2026 American Academy of Neurology Abstract Website

Objective:

To understand clinical progression of spinocerebellar ataxia type 31 (SCA31) through establishing clinical observational program.

Background:

Spinocerebellar ataxia type 31 (SCA31) is characterized by a late-onset slowly progressive cerebellar ataxia, caused by a penta-nucleotide expansion containing (TGGAA)_n in an intron of BEAN1 (Am J Hum Genet 2009; 85: 544-57). This disease is common SCA in Japanese, while it is not found in other ethnicity. As clinical trials against SCAs are expected in future, it became essential for us to understand progression rates as well as biomarkers in SCA31. Previous studies reported that an annual progression rate of SCA31 in the Scale for the Assessment and Rating of Ataxia (SARA) score was 0.8 ± 0.1 points (Cerebellum 2017; 16: 518-24).

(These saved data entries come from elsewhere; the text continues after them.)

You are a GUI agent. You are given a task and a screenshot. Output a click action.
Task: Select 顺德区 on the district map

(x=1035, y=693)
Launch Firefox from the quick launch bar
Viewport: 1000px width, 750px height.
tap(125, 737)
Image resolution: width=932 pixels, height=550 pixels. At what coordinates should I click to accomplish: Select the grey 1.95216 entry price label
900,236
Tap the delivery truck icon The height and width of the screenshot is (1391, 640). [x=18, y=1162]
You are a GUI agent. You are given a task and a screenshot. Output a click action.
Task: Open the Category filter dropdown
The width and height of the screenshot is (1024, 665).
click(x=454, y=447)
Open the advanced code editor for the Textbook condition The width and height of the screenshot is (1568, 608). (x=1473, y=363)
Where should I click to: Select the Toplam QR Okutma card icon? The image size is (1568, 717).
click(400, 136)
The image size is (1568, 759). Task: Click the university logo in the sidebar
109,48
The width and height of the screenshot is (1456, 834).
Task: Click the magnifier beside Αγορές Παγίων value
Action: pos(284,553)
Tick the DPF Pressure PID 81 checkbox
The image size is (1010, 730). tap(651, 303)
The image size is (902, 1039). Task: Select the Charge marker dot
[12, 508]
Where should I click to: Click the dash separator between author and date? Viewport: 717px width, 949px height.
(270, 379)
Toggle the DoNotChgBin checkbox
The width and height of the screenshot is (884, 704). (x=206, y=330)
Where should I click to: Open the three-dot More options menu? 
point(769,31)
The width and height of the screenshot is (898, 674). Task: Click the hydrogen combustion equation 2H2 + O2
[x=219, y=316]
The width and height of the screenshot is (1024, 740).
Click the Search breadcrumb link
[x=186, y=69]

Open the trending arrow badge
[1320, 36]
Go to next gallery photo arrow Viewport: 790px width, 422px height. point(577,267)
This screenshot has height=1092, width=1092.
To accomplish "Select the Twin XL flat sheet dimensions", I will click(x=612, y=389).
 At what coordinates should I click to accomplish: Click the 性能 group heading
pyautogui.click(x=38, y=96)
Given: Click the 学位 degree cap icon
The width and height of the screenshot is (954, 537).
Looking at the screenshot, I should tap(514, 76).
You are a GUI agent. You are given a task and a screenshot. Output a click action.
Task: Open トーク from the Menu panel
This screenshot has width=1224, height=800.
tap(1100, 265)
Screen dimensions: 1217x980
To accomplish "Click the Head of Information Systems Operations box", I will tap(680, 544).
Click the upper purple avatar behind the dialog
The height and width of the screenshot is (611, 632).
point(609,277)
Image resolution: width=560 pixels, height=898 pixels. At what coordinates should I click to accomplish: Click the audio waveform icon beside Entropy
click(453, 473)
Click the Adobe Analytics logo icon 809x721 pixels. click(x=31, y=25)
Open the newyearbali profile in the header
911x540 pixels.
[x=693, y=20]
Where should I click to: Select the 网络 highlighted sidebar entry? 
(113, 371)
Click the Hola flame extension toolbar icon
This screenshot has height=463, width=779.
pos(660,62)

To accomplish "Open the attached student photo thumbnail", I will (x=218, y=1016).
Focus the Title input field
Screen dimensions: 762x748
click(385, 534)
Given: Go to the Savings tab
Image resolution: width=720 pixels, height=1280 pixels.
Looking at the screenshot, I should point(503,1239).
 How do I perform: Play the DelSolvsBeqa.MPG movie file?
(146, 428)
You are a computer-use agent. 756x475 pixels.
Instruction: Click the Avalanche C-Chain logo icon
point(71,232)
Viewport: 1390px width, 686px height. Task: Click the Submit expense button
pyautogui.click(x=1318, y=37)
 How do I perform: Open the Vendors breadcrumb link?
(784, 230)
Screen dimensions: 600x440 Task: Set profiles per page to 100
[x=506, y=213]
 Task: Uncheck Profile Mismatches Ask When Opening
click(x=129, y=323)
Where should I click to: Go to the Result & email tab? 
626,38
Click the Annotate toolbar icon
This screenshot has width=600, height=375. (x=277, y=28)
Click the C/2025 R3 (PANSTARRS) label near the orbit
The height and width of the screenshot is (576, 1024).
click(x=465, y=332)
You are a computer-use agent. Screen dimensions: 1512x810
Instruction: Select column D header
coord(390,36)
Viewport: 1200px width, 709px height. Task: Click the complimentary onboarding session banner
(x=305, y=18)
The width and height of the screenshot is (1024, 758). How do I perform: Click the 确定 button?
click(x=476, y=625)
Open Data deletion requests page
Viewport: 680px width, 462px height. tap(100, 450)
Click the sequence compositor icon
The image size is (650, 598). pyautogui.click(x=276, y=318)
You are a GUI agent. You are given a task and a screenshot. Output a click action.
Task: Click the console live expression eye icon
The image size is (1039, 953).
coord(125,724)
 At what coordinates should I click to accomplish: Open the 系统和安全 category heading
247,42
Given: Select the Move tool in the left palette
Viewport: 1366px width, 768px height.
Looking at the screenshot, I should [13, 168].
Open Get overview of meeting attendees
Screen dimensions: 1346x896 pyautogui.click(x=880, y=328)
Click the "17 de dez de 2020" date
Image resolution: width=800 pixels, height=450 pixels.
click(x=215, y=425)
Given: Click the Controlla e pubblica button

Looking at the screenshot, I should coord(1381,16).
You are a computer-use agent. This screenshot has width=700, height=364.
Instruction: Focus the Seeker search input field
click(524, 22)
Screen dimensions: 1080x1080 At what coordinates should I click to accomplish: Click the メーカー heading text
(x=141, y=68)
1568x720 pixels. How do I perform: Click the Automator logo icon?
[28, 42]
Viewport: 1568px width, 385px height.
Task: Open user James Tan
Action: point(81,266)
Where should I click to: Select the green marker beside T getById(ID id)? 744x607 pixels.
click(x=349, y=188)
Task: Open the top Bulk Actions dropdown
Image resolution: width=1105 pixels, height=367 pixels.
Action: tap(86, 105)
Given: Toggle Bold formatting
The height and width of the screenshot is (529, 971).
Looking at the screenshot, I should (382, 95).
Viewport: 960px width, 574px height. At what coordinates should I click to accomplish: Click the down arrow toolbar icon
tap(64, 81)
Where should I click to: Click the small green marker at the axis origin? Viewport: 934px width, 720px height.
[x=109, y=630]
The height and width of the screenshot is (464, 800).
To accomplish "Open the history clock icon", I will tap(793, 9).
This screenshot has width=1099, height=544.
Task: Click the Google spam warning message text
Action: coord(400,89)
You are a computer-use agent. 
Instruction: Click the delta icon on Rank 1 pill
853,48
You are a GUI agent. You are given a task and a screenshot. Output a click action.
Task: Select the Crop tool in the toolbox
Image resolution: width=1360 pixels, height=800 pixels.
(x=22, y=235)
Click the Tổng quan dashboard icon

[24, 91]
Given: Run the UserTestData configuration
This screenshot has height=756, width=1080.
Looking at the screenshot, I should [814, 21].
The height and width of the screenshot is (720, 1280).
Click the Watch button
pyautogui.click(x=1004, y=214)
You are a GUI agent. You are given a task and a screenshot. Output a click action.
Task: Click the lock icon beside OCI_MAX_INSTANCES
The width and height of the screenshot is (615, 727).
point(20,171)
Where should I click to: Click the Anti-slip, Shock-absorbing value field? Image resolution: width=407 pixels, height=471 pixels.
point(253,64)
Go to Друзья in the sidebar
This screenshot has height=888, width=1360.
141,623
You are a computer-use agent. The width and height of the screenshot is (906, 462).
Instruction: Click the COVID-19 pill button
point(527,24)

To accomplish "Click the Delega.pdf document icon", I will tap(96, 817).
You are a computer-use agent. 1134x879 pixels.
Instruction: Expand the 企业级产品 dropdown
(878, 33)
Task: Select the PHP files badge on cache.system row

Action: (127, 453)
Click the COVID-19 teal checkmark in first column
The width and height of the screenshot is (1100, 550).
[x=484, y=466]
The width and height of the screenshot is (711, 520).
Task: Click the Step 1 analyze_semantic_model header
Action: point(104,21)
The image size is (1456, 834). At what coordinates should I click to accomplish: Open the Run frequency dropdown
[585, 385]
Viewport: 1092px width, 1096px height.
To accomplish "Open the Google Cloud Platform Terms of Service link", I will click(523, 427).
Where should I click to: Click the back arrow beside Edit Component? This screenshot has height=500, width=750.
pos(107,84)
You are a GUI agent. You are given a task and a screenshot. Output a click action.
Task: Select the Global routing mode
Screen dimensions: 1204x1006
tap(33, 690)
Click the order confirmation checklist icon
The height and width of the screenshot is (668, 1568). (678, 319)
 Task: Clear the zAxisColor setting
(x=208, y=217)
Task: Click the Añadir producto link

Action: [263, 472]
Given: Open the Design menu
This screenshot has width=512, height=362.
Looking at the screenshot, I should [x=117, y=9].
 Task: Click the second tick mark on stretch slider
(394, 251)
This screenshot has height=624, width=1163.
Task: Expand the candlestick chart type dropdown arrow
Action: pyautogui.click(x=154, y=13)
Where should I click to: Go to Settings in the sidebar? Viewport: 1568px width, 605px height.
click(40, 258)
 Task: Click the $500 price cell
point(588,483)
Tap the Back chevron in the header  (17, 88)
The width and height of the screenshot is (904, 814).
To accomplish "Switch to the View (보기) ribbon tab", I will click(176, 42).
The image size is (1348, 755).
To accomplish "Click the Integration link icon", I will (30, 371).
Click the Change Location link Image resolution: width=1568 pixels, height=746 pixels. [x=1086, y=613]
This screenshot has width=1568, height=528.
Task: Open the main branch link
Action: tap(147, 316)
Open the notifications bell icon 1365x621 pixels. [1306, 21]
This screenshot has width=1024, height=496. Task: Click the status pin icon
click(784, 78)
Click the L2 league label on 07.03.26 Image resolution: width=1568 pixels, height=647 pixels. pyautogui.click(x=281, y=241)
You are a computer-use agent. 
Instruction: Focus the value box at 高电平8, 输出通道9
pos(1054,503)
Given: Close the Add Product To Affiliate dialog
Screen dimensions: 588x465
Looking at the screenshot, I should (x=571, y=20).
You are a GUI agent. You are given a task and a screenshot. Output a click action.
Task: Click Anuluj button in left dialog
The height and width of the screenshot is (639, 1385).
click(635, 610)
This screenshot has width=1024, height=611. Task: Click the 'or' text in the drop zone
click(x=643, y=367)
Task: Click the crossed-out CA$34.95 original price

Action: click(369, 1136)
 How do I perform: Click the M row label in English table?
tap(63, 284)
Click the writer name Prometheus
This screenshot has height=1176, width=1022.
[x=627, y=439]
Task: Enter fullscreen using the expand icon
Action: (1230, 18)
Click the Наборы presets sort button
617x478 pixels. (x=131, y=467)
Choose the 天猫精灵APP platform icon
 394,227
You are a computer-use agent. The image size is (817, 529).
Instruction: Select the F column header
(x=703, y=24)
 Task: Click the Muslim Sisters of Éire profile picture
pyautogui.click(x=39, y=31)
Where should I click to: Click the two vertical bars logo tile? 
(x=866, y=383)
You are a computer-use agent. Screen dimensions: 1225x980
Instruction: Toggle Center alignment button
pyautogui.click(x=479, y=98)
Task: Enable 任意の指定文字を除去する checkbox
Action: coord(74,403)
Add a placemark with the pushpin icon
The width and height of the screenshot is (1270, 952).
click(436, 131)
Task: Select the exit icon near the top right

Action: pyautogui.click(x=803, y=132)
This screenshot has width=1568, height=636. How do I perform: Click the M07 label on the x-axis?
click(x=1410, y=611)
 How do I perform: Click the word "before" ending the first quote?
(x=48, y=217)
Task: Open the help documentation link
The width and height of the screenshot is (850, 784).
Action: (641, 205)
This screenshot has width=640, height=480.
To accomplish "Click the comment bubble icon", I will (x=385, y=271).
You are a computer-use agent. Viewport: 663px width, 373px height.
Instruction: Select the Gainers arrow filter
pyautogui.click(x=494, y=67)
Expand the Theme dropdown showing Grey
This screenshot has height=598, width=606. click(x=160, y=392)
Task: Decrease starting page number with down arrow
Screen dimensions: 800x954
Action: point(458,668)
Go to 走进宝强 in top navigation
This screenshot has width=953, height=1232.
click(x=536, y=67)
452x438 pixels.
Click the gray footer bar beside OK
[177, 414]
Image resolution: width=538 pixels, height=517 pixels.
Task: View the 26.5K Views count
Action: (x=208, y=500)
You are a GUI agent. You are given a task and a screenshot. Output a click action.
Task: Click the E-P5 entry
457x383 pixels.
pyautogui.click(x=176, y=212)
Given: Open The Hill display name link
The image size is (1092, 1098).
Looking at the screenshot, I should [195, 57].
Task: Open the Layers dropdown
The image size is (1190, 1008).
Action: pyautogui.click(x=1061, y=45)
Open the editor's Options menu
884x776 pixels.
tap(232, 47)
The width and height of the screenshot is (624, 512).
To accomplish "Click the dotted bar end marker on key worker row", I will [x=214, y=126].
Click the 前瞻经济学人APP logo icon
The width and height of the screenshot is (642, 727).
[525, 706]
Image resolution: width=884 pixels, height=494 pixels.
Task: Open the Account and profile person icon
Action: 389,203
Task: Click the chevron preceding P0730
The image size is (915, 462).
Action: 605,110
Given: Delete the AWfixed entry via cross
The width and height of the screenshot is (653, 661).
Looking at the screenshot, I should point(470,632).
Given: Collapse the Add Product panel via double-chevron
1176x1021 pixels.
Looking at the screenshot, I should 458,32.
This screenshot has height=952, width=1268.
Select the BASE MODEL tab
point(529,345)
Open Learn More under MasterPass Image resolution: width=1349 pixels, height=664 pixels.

However, detailed clinical parameters are needed to address efficacies of therapies.

Design/Methods:

We designed a three-day clinical study consisting of SARA, International Cooperative Ataxia Rating Scale (ICARS), 6 minutes-walk (6MW), 10 meter walking speed (10mWS), 25-foot speed walking (25FWS) and 9HPT. Cerebrospinal fluid, blood and urine samples were also collected. By repeating this observation every 48 weeks in each participant, we will be able to collect annual clinical progressions in all parameters.

Results:

Twenty-two participants completed first year and 48 weeks observations, allowing us to measure clinical changes in the 48 weeks. SARA score worsened 0.88 point in the 48weeks, and two out of three walking parameters (10mWS and 25FWS) were found to show clinical worsening in the 48 weeks period (Wilcoxon signed rank exact test; p=0.0275～0.000586). Despite that our program is more comprehensive than other programs such as Ataxia Functional Composite Scale (Mov Disord 2021;36(2):283-297), no significant concerns were encountered.

Conclusions:

We are considering to use these parameters in our first-in-human clinical trial in SCA31, which we expect to launch in FY 2029.